*What needs to be done*
Within the entries below, find the portion that opens with the line containing "VENTA AL POR MAYOR (319, 809)" and closes with the line containing "POLITICA DE COOKIES (UE) (168, 809)". Retype that portion exactly and only.

*Task material*
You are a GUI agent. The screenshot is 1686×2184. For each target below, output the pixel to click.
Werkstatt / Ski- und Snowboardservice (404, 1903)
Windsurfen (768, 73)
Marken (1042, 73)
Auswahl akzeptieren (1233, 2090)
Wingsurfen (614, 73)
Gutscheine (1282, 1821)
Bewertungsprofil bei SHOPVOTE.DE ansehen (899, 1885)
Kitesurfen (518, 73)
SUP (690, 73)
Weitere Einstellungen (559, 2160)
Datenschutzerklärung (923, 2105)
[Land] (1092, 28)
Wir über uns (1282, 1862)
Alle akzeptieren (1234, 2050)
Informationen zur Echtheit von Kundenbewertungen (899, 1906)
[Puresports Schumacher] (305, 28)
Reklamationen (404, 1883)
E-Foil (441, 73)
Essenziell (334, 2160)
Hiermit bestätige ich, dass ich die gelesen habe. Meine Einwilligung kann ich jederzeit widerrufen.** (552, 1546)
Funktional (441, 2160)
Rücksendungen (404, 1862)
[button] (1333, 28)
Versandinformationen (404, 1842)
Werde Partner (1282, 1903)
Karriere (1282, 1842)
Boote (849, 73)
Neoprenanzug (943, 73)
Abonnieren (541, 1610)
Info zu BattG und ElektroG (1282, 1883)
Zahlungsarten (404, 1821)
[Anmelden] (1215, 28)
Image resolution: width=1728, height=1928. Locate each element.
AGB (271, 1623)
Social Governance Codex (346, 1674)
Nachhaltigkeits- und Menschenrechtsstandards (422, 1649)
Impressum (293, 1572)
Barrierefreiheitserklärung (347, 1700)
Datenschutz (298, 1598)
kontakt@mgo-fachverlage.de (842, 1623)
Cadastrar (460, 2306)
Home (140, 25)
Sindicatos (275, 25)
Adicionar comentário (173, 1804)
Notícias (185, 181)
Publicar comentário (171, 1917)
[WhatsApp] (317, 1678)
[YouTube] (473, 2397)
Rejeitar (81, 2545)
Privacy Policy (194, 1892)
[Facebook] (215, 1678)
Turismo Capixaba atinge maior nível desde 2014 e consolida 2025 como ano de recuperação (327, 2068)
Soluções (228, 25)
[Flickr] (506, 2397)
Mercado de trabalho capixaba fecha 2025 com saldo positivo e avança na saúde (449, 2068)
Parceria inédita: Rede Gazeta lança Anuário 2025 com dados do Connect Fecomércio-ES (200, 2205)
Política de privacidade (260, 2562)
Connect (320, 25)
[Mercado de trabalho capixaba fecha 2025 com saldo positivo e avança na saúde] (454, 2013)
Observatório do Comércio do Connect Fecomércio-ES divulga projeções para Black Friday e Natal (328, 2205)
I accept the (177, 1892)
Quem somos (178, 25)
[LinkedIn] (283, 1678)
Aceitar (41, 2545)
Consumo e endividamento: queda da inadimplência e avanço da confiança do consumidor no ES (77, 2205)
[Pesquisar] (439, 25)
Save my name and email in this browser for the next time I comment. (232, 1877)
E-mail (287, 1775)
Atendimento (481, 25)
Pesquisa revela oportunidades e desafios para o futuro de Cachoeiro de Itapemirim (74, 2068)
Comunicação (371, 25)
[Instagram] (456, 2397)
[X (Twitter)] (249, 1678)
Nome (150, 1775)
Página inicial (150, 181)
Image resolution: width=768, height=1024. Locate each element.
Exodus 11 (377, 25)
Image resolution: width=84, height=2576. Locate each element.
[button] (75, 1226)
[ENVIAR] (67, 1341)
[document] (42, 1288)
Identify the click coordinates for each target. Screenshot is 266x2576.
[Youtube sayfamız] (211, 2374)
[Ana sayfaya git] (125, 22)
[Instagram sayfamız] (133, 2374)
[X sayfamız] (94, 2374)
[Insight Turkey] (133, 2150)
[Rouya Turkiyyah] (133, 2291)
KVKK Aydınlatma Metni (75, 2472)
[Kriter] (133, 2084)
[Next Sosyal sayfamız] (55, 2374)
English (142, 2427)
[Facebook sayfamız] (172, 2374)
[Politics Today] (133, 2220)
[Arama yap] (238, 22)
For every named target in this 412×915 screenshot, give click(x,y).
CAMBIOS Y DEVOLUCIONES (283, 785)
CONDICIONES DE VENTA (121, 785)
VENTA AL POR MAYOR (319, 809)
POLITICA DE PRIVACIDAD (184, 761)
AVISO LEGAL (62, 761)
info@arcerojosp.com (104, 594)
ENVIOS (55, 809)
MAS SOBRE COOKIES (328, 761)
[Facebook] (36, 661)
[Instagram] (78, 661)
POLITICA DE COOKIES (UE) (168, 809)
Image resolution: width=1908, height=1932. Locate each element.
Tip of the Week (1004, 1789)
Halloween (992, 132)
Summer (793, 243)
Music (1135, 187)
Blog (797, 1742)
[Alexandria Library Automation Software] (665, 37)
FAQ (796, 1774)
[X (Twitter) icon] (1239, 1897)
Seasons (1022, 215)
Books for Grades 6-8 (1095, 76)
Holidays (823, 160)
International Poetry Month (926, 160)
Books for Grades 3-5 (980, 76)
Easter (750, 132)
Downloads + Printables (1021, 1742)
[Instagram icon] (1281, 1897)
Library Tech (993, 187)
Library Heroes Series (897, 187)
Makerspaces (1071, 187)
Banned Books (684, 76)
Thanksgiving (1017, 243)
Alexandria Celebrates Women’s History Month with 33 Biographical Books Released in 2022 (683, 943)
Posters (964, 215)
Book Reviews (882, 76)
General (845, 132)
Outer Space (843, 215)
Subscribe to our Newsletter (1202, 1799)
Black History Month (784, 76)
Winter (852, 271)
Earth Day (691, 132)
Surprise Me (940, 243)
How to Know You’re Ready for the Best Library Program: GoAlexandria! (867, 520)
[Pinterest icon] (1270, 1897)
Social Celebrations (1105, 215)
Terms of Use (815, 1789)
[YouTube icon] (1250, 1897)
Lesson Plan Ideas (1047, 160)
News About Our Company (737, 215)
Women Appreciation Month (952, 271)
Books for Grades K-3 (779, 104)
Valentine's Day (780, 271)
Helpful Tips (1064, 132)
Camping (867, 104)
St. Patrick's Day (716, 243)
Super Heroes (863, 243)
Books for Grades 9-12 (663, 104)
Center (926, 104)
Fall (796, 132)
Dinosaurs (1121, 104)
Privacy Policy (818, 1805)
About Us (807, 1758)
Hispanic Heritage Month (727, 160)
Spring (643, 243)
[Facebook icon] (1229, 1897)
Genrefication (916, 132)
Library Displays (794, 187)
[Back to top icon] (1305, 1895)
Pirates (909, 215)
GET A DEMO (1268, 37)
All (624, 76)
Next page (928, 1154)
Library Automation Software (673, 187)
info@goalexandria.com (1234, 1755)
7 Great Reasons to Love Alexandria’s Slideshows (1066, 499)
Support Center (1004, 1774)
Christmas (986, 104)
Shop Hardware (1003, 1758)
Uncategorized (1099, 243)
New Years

*Problem solution*
VENTA AL POR MAYOR (319, 809)
POLITICA DE PRIVACIDAD (184, 761)
AVISO LEGAL (62, 761)
info@arcerojosp.com (104, 594)
ENVIOS (55, 809)
MAS SOBRE COOKIES (328, 761)
[Facebook] (36, 661)
[Instagram] (78, 661)
POLITICA DE COOKIES (UE) (168, 809)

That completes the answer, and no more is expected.